*** Opening DATASET EXCERPTS ***

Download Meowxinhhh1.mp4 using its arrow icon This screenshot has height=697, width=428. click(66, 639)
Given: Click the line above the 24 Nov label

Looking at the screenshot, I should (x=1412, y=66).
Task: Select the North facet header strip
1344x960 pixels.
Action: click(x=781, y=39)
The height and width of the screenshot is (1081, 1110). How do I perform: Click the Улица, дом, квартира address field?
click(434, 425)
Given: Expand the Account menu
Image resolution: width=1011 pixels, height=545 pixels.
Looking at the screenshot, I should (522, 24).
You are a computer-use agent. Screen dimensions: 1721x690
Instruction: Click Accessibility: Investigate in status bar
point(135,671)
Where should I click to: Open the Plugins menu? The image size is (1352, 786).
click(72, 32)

*** Closing DATASET EXCERPTS ***

=== WORK ITEM ===
All of the data above needs to be transcribed verbatim.

=== RESPONSE BOX ===
Download Meowxinhhh1.mp4 using its arrow icon This screenshot has height=697, width=428. click(66, 639)
Given: Click the line above the 24 Nov label

Looking at the screenshot, I should (x=1412, y=66).
Task: Select the North facet header strip
1344x960 pixels.
Action: click(x=781, y=39)
The height and width of the screenshot is (1081, 1110). How do I perform: Click the Улица, дом, квартира address field?
click(434, 425)
Given: Expand the Account menu
Image resolution: width=1011 pixels, height=545 pixels.
Looking at the screenshot, I should (522, 24).
You are a computer-use agent. Screen dimensions: 1721x690
Instruction: Click Accessibility: Investigate in status bar
point(135,671)
Where should I click to: Open the Plugins menu? The image size is (1352, 786).
click(72, 32)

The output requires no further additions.